A l’heure actuelle où les médias de masse se passionnent pour cette nouvelle technologie en la présentant, pour la plupart, comme une solution à de nombreux problèmes humains, il serait peut-être bon de prendre un peu de recul et de réfléchir sur ces machines qui ne sont que le fruit de l’invention humaine.
Les questions que soulève l’IA sont si nombreuses qu’il est impossible de les traiter toutes. Aussi n’aborderons-nous que quelques unes d’entre elles.
Une IA repose, pour fonctionner, sur des ordinateurs. Les ordinateurs existent déjà depuis plusieurs décennies. Or avec l’IA l’ordinateur semble pouvoir réaliser des choses qui n’étaient pas possibles auparavant.
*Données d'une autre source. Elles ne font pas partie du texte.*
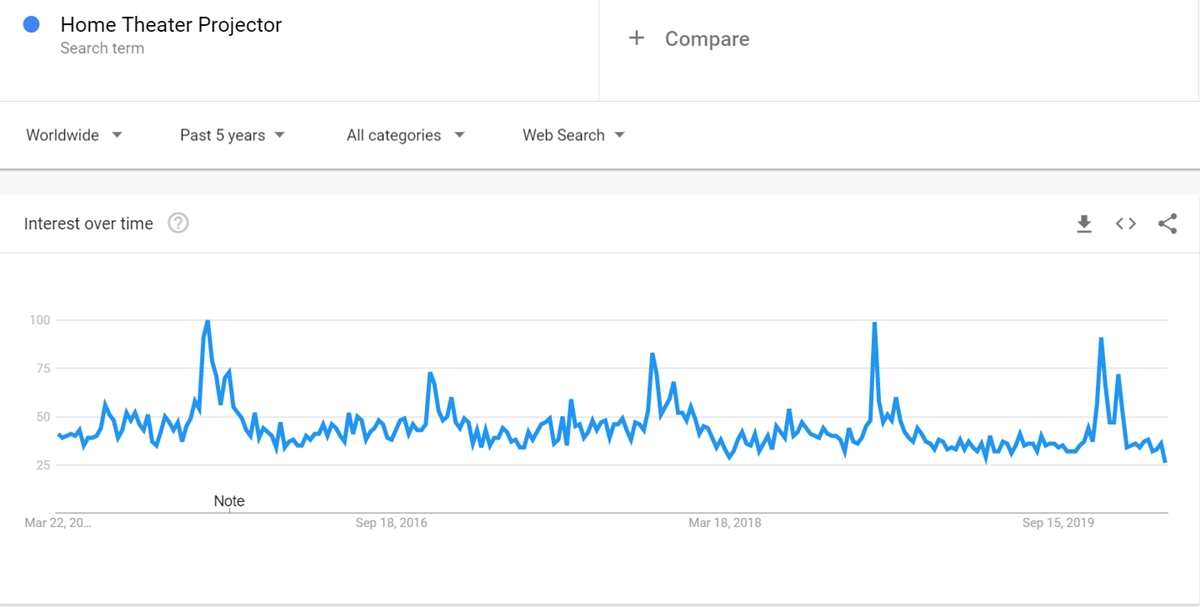
Task: Download the interest over time data
Action: [x=1084, y=224]
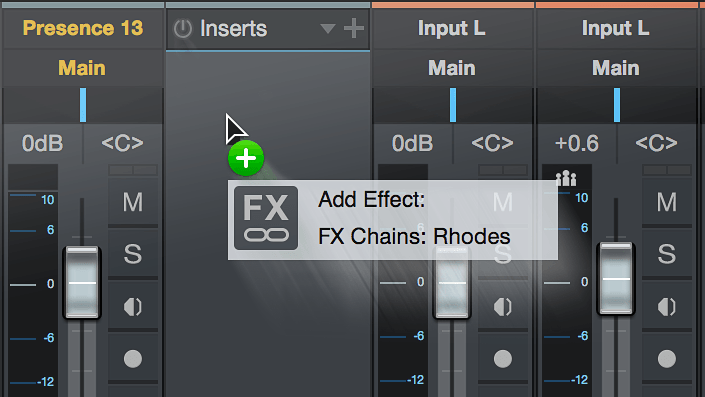Open the Inserts dropdown arrow

click(328, 29)
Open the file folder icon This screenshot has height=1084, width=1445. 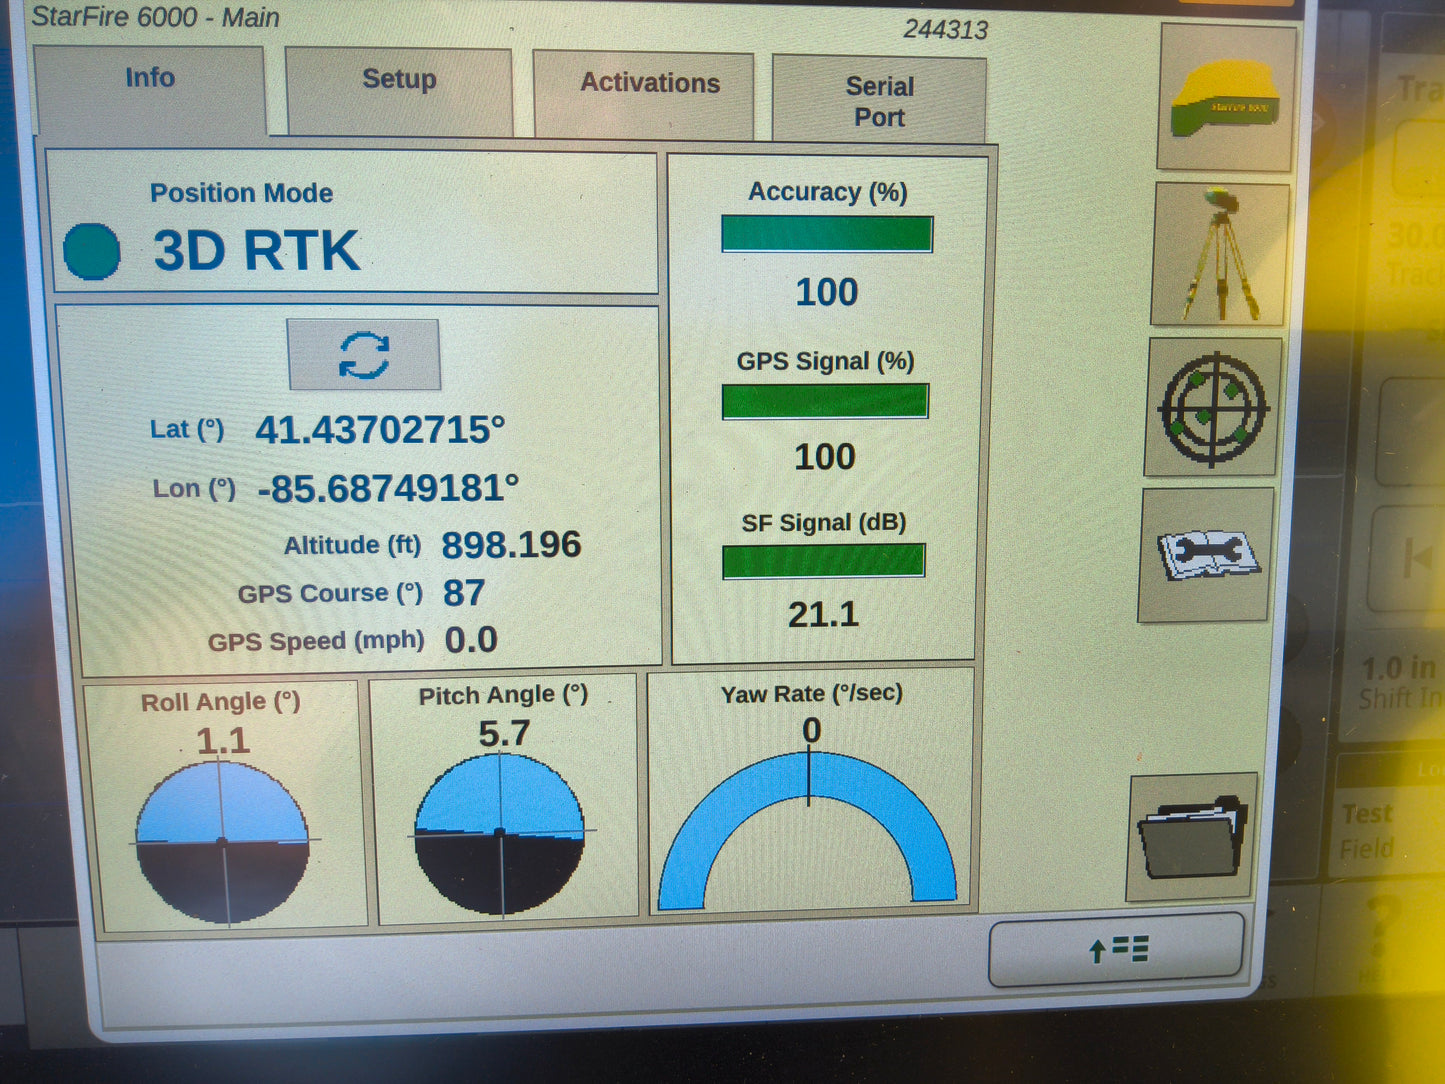click(1195, 840)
Que s’est-il donc passé ? Cette nouvelle possibilité vient donc de la façon de programmer les ordinateurs. Ce qui caractérise l’IA provient de la manière de réaliser des programmes. Qu’est-ce qu’un programme ? C’est une suite d’opérations logiques qui s’appliquent à des modèles mathématiques qui pilotent la machine. Donc les modèles mathématiques sont au centre de l’IA. Ainsi se pose la question de savoir ce que peuvent les mathématiques, puisqu’elles sont utilisées par l’IA. Les mathématiques peuvent-elles tout expliquer, par exemple ce qu’est le désir ou l’élan vital dont parlait Bergson ? Pour le moment les mathématiques n’ont pas apporté d’explications à ces deux choses ainsi qu’à d’innombrables autres. Les mathématiques ne sont qu’un langage (on parle de langage mathématique) parmi d’autres langages. Le langage naturel, donc celui utilisé ici, possède autant de possibilités que le langage mathématique, lequel repose en grande partie sur le langage naturel, car les symboles utilisés en mathématiques renvoient à des mots du langage naturel qui eux-mêmes forment des concepts. Donc L’IA n’est qu’une machine dans laquelle l’homme y a incorporé des mathématiques qui ne sont qu’une création humaine. On en revient donc à l’homme.
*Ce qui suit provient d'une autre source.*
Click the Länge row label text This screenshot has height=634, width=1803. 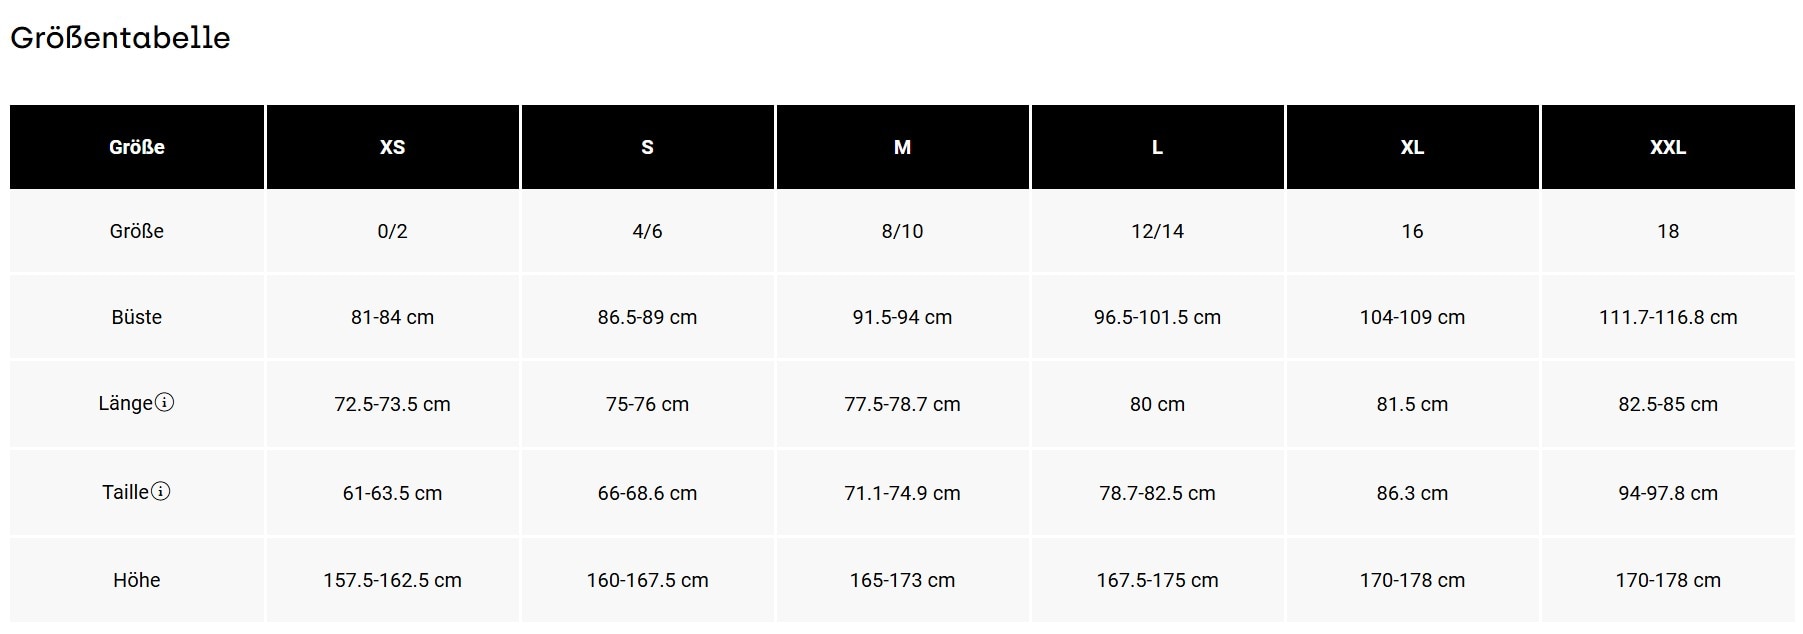point(125,403)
De fil en aiguille on s’aperçoit bien vite que l’IA n’est qu’un reflet de ceux qui la construisent, et que ces individus ont une culture complexe, avec par exemple des croyances et des désirs. Les modèles mathématiques ne sont qu’au service de toutes les informations traitées par l’ordinateur qui sont au sens large la connaissance. Car une IA fonctionne avec des programmes basés sur les mathématiques et également, sans quoi l’IA ne produirait aucun résultat, une somme considérable de données qui ne sont que des connaissances produites par les hommes et qui ne sont également que des savoirs temporaires qui pourront être réfutés par d’autres hommes en tentant de s’approcher de la vérité.
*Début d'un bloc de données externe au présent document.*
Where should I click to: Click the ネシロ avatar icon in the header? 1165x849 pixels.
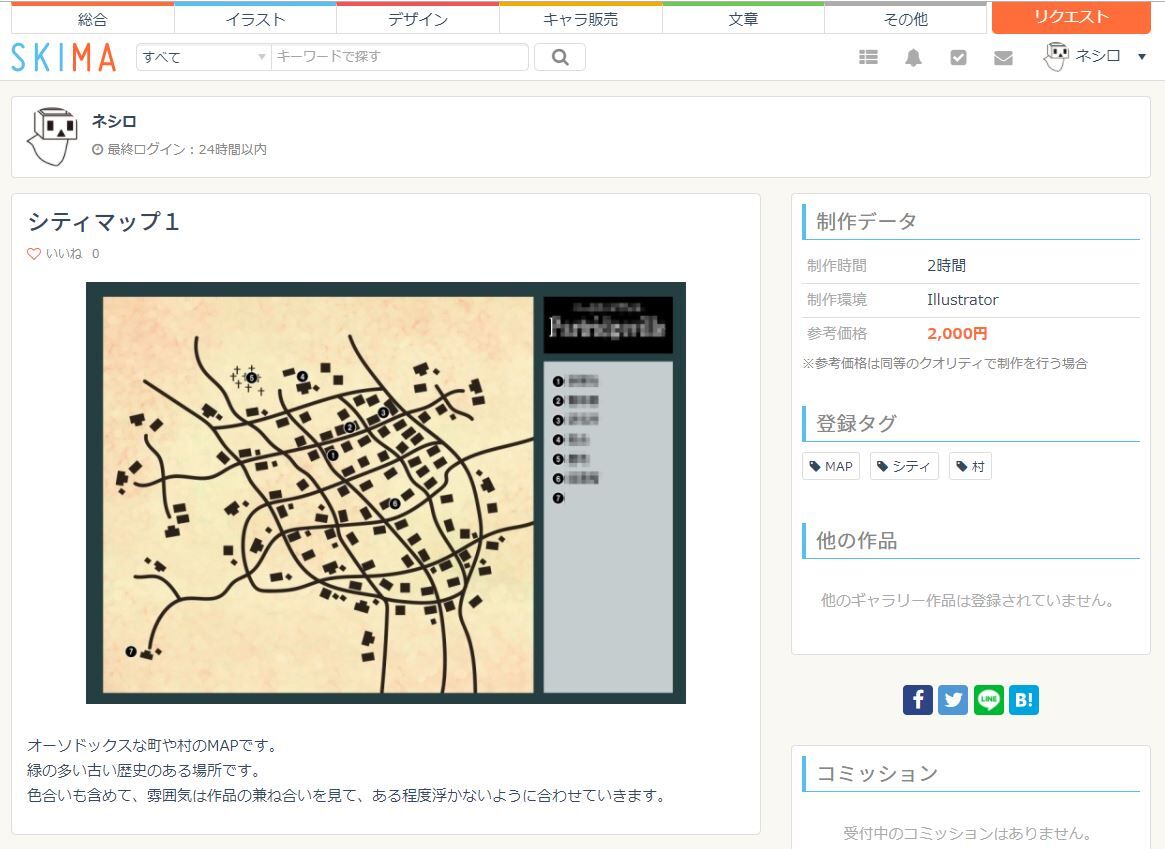point(1056,57)
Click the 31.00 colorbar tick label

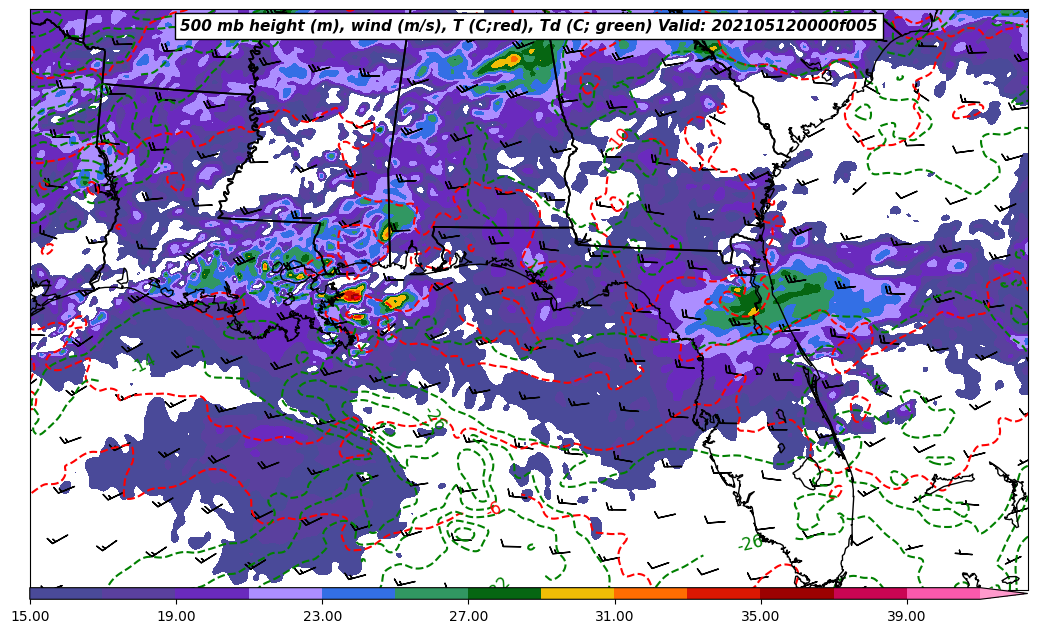pyautogui.click(x=614, y=616)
Ainsi l’IA est une sorte de distributeur très rapide d’informations déjà inventées par des hommes particuliers et possédant une culture propre. Les informations que traite l’IA, donc l’ordinateur, ne sont que des informations préexistantes entrées dans la machine par des milliers d’opérateurs de saisie. Et lorsque l’IA utilise les informations du web, ce sont aussi des informations qui ont l’humain pour origine (les textes rédigés par les internautes, les réponses à des questionnaires, etc). Que cela soit les opérateurs de saisie ou le web, les informations ont dans tous les cas, lorsqu’on remonte à la source, l’homme pour origine. Donc l’IA est une sorte de reflet des hommes, sans avoir la moindre autonomie. La machine ne pense pas, pas plus qu’elle n’a de désirs.
A partir de là, il n’y a pas « une » mais « des » IA, comme il n’y a pas un homme mais des hommes. Ainsi chaque pays, pour ne pas dire groupe d’individus, va chercher à créer son IA en défendant sa propre culture, puisque l’IA n’est qu’un reflet de ceux qui la fabriquent. Ainsi ChatGPT va répondre d’une certaine manière à certaines questions. Mais ces réponses ne sont pas inventées de toute pièce par la machine et dépendent du programme et des données qui sont produites par les concepteurs de ChatGPT. Ainsi un programme de traduction de textes ne fait que traduire un texte selon le programme et les données qui sont entrés dans l’ordinateur. Est-ce la bonne traduction ? Qu’est-ce qu’une bonne traduction ? L’IA ne traduit le texte que par rapport aux informations dont elle dispose pour son fonctionnement. Et ces informations proviennent encore des hommes qui ont une culture, des croyances et des désirs. Le programme et les données ne sont que l’objectivité de celles et ceux qui sont à la source de ces informations.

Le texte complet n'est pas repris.